Patch-based Sparse Representation For Bacterial Detection

In this paper, we propose a supervised approach for bacterial detection in optical endomicroscopy images. This approach splits each image into a set of overlapping patches and assumes that observed intensities are linear combinations of the actual intensity values associated with background image structures, corrupted by additive Gaussian noise and potentially by a sparse outlier term modelling anomalies (which are considered to be candidate bacteria). The actual intensity term representing background structures is modelled as a linear combination of a few atoms drawn from a dictionary which is learned from bacteria-free data and then fixed while analyzing new images. The bacteria detection task is formulated as a minimization problem and an Alternating Direction Method of Multipliers (ADMM) is then used to estimate the unknown parameters.

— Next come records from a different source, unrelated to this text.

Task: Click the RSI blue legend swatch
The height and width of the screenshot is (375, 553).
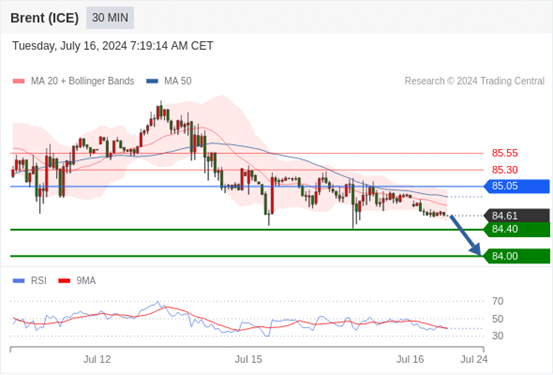Action: point(19,281)
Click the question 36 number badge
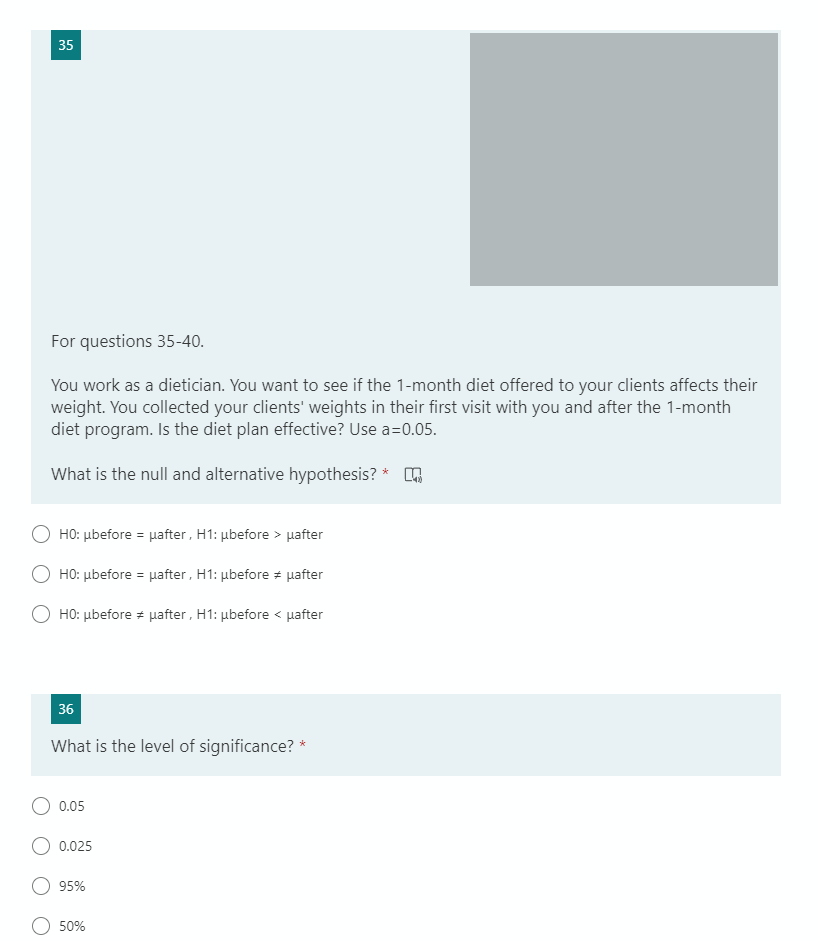The image size is (817, 941). coord(66,709)
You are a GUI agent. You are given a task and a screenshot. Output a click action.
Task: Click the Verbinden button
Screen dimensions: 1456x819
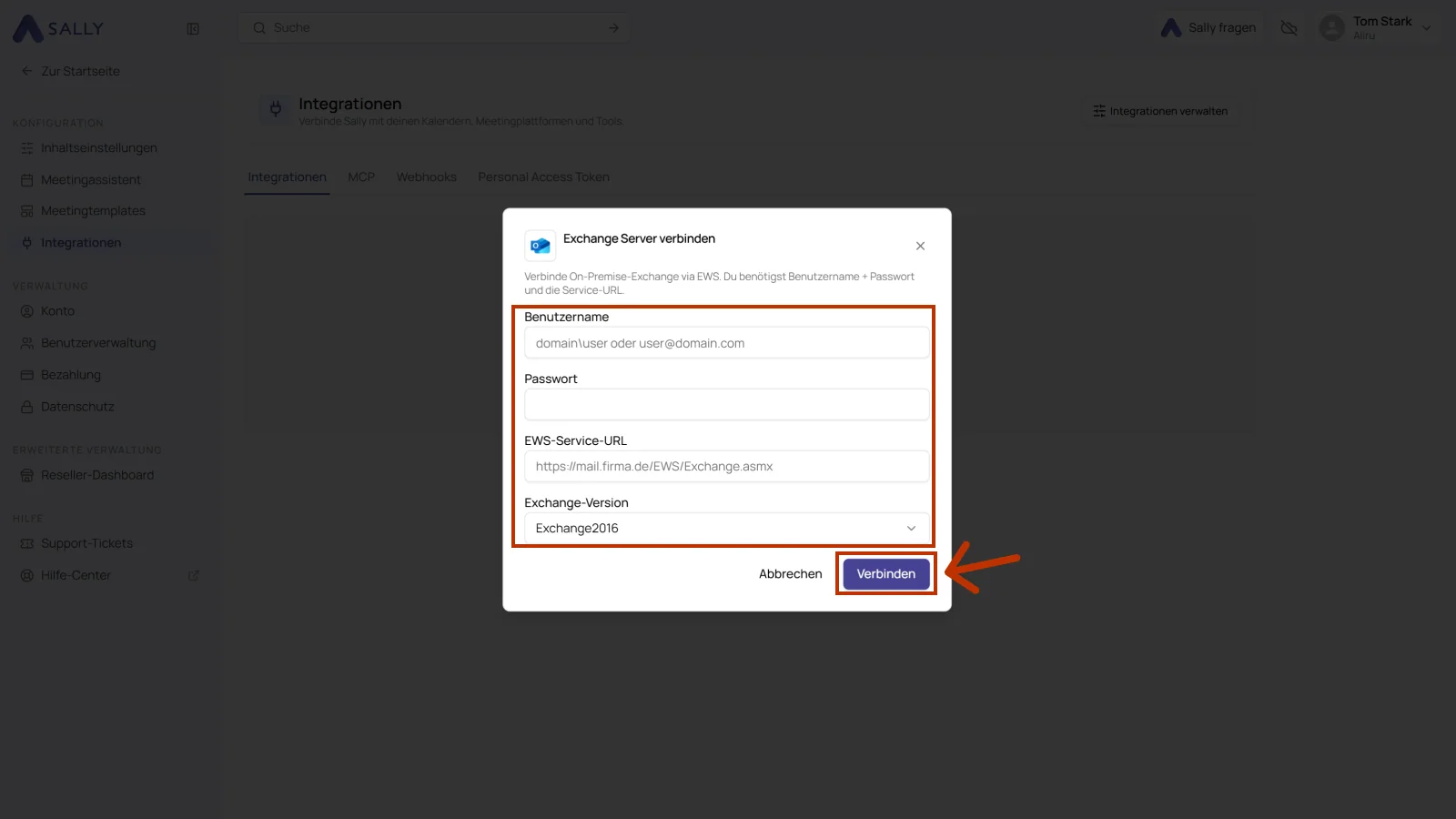[x=886, y=573]
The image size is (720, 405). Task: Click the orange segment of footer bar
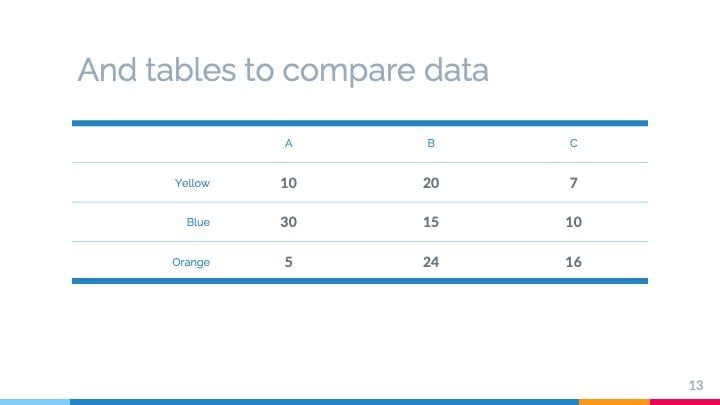tap(614, 402)
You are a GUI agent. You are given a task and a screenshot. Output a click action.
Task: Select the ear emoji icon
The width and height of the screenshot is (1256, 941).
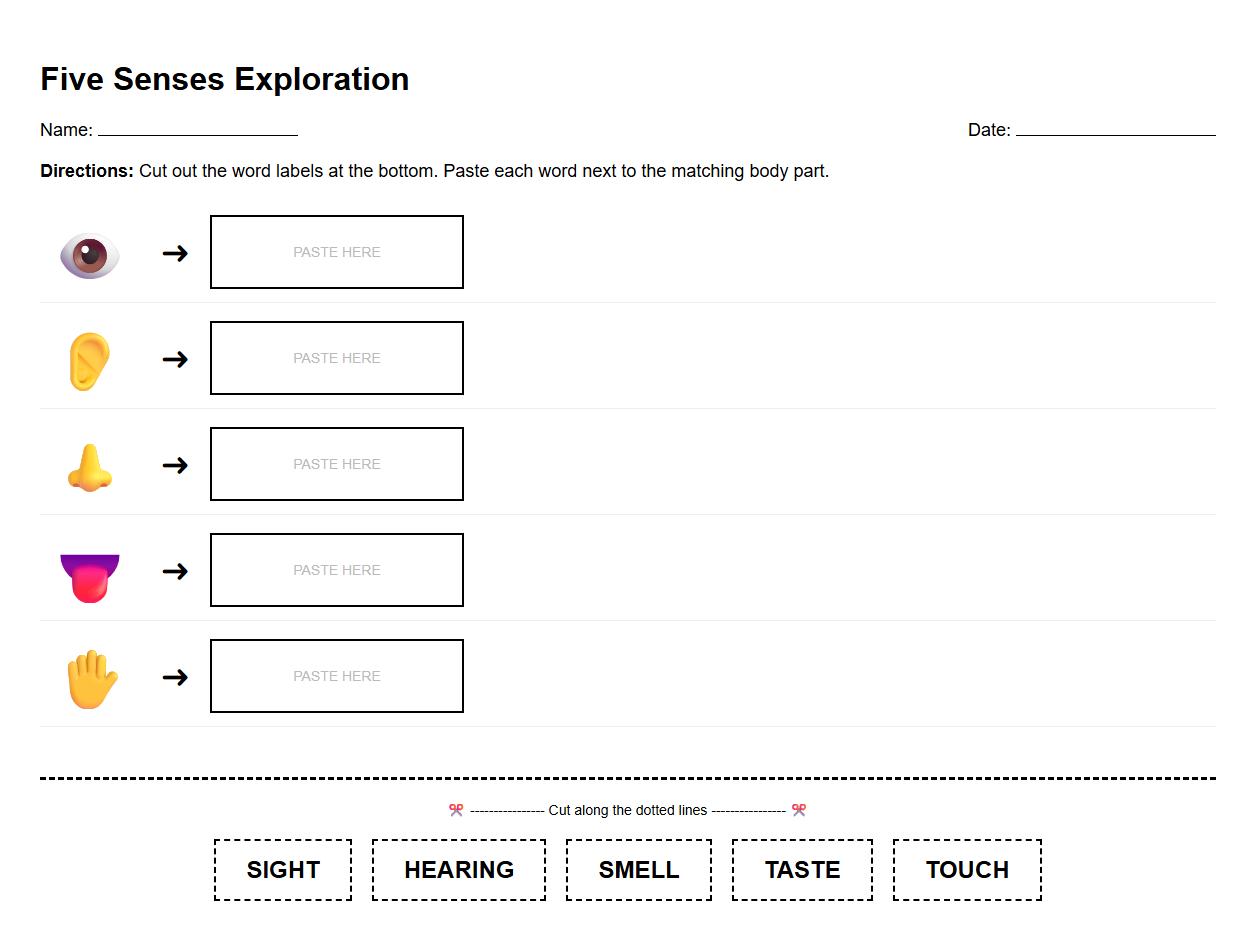[88, 360]
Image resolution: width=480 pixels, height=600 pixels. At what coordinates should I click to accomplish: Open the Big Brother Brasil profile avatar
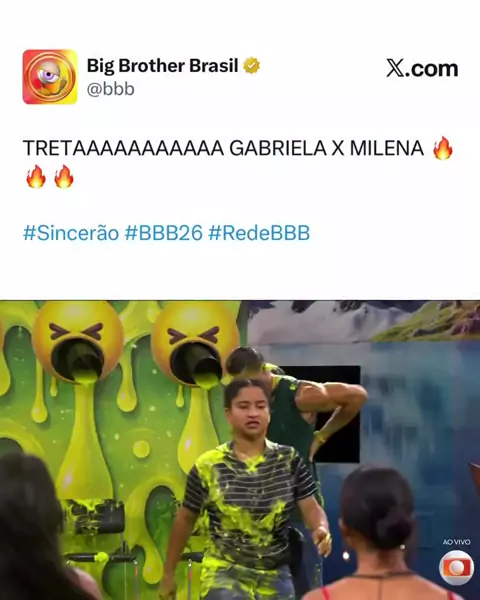pos(50,77)
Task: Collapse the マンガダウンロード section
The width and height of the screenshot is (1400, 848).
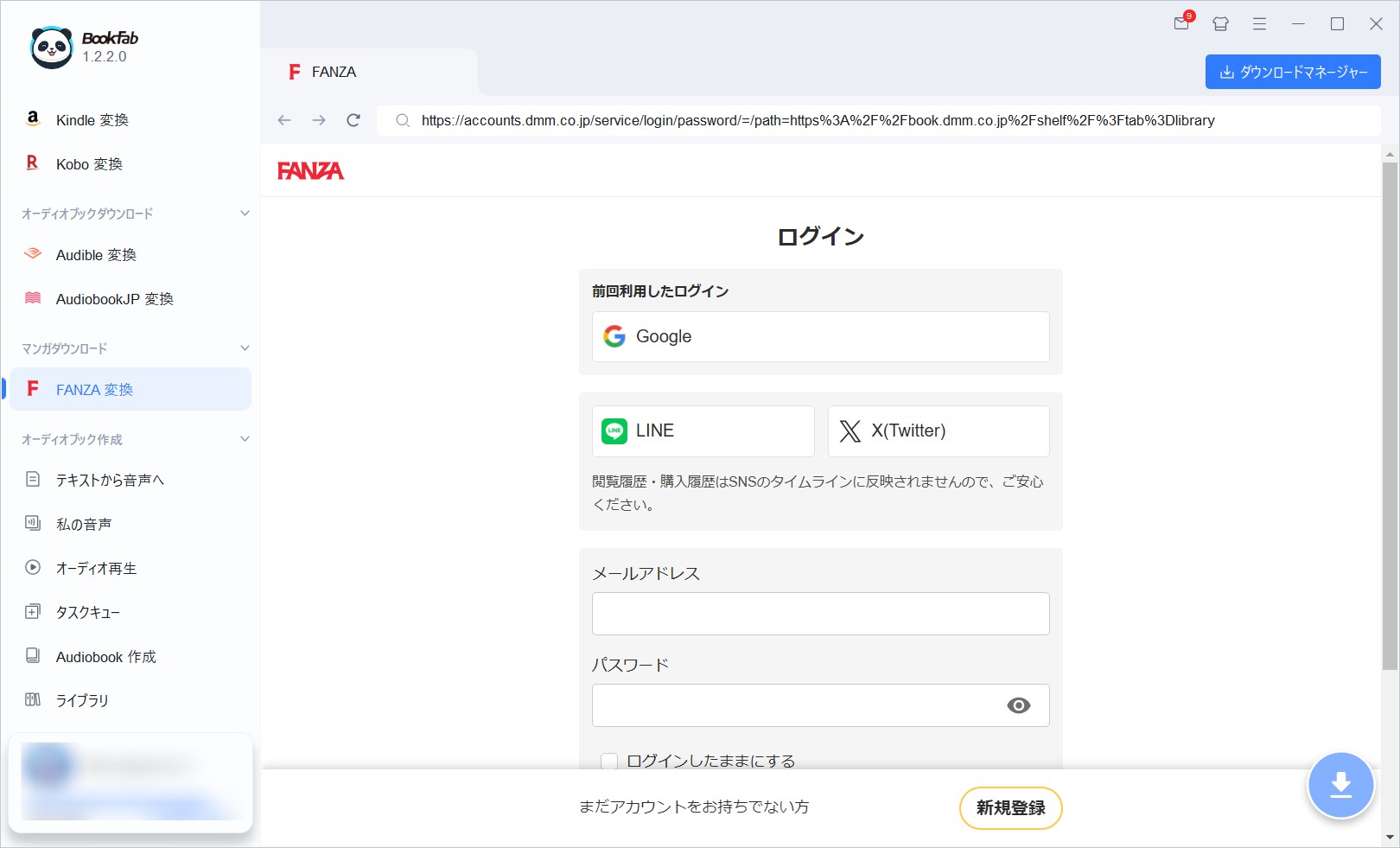Action: (x=245, y=348)
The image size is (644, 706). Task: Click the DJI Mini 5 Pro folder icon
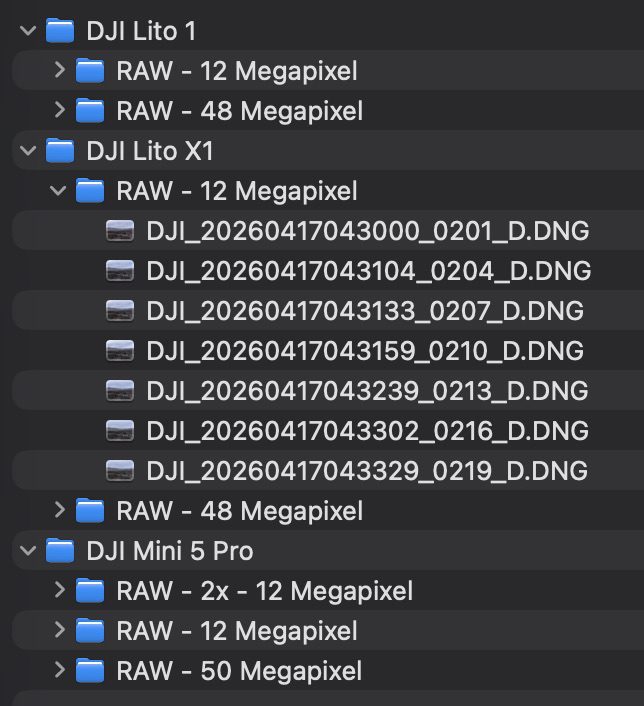[61, 551]
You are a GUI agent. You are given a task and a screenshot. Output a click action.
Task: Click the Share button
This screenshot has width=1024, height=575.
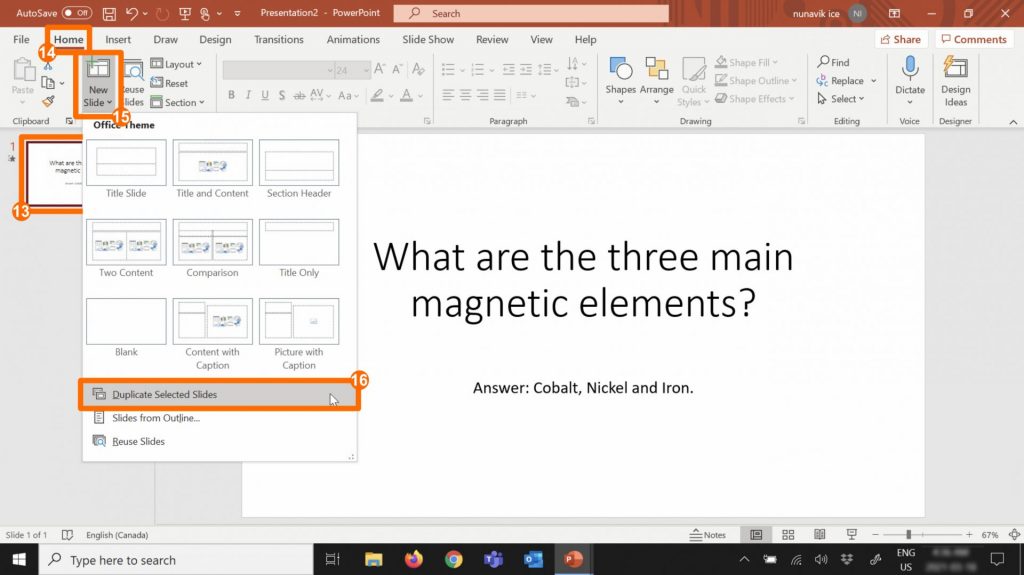pos(899,40)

Simulations conducted using two ex vivo lung datasets show good detection and correlation performance between bacteria counts identified by a trained clinician and those of the proposed method.

Deconvolution and Restoration of Optical Endomicroscopy Images

Optical endomicroscopy (OEM) is an emerging technology platform with preclinical and clinical imaging applications. Pulmonary OEM via fibre bundles has the potential to provide in vivo, in situ molecular signatures of disease such as infection and inflammation. However, enhancing the quality of data acquired by this technique for better visualization and subsequent analysis remains a challenging problem. Cross coupling between fiber cores and sparse sampling by imaging fiber bundles are the main reasons for image degradation, and poor detection performance (i.e., inflammation, bacteria, etc.). In this work, we address the problem of deconvolution and restoration of OEM data. We propose a hierarchical Bayesian model to solve this problem and compare three estimation algorithms to exploit the resulting joint posterior distribution. The first method is based on Markov chain Monte Carlo (MCMC) methods, however, it exhibits a relatively long computational time. The second and third algorithms deal with this issue and are based on a variational Bayes (VB) approach and an alternating direction method of multipliers (ADMM) algorithm respectively. Results on both synthetic and real datasets illustrate the effectiveness of the proposed methods for restoration of OEM images.